How long he thus burrowed through the heart of the glacier he never could quite guess. Time was blurred to him. He tried to fix his mind on the next movement, excluding everything else, telling himself incessantly that he was sure, sooner or later, to find a way out. He must have gone over the same ground many times; in fact, he fancied afterward that perhaps he was much of the time merely passing up and down the same series of ice fissures, circling blindly. The first candle gave out. Anxious to save them, he crawled in the dark for some time, till the terror of it was more than he could bear, and he lighted another. From time to time he stopped, stupid with exhaustion, and half dozed, and was awakened by the subconscious warning. The icy chill penetrated his very bones. More and more forcibly it began to impress his mind that freezing was a painless death.

But the deep roots of self-preservation lived in him and drove him on. He tried to warm his hands over the candle flame; he tried to speak, to restore his courage, but the dead sound of his voice was horrible.
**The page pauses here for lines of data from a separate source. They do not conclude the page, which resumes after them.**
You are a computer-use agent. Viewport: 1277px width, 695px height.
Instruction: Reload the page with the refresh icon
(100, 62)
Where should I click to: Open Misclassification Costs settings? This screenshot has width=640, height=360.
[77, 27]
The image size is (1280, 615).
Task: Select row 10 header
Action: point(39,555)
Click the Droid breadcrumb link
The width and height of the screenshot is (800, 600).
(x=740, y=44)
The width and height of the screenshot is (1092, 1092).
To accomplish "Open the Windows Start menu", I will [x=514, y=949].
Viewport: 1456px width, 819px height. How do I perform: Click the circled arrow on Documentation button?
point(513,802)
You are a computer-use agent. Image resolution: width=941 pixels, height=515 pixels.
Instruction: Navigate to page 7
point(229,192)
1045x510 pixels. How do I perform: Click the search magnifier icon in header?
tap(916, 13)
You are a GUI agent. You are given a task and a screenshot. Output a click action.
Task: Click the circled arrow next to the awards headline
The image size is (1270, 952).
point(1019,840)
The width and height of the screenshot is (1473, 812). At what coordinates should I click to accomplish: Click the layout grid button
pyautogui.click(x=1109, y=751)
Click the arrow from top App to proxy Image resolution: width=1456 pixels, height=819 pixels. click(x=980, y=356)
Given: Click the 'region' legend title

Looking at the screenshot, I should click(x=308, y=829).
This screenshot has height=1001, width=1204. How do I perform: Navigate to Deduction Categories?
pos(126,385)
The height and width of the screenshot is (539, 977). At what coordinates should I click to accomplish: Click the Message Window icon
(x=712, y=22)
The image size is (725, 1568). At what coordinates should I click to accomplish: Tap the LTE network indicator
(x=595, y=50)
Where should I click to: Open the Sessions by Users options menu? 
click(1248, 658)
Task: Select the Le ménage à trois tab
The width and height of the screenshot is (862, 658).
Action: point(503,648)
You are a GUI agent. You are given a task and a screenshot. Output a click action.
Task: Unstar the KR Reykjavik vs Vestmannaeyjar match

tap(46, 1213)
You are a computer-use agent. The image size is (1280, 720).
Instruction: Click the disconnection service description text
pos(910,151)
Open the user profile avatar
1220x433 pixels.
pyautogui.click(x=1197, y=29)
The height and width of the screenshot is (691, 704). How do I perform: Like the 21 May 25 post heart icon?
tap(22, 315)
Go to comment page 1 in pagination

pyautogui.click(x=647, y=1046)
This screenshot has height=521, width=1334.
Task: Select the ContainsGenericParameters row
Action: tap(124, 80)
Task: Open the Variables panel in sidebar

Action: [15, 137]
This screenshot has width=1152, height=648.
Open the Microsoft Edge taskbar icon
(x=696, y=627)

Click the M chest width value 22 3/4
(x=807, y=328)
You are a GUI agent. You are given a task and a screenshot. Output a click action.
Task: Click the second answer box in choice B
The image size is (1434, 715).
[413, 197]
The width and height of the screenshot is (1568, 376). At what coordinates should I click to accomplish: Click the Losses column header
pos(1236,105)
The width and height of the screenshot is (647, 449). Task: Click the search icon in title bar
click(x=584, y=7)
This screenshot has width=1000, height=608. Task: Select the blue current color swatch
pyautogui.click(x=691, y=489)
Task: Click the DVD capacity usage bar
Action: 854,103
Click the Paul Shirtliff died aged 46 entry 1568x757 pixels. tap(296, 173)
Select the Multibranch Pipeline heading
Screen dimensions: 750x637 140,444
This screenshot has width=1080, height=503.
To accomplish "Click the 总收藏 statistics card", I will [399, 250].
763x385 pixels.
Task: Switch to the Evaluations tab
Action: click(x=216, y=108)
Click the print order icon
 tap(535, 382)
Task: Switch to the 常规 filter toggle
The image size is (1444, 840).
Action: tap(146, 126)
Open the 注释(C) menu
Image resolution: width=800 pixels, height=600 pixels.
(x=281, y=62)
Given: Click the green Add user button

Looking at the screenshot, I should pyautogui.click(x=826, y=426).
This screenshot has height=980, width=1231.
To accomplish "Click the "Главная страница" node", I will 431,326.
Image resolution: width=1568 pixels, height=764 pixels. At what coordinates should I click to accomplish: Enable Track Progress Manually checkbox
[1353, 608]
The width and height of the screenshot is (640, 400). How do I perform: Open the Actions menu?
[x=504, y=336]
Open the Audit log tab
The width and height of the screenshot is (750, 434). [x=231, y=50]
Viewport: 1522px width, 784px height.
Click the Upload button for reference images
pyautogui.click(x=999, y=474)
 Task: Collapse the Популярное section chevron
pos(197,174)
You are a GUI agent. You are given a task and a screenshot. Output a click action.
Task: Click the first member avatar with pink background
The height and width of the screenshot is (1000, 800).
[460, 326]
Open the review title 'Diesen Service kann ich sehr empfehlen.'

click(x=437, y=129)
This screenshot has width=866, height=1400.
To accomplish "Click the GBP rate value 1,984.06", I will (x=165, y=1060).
He did not know any longer through what labyrinths he had come, and he took any opening that he could find, splitting space with his hatchet when there was not room to get through, and more and more often sinking down in a collapse that was each time more and more prostrating.

He put the candle out to save it and leaned against the ice, hardly feeling the chill. It seemed—he knew—it was not worth while to go on. Queer memories and fancies flitted uncontrollably through his brain like waking dreams. Shipwreck and danger—Boston—Carroll—Eva Morrison—they were remote like dreams, evoking no reaction.

He became entirely unconscious, and came back to himself with the usual start and scare. The dead dark frightened him. He fumbled for his matches; struck one, lighted the candle. As he held up the clear, bright flame he saw, through a thin veil of ice, a human face looking into his own!

CHAPTER XVIII
CAMP OF THE DEAD

The sight was like a part of his own nightmares, and mingled with them. He stared at the face, dark and distorted behind a pale sheet of ice, and it dawned upon him that it was real.

In a spasm of unbearable horror and bewilderment he wheeled and stumbled away down the passage. Within a few feet he halted, collecting himself. The thing could not possibly be real. He went back, drawn by a horrible fascination.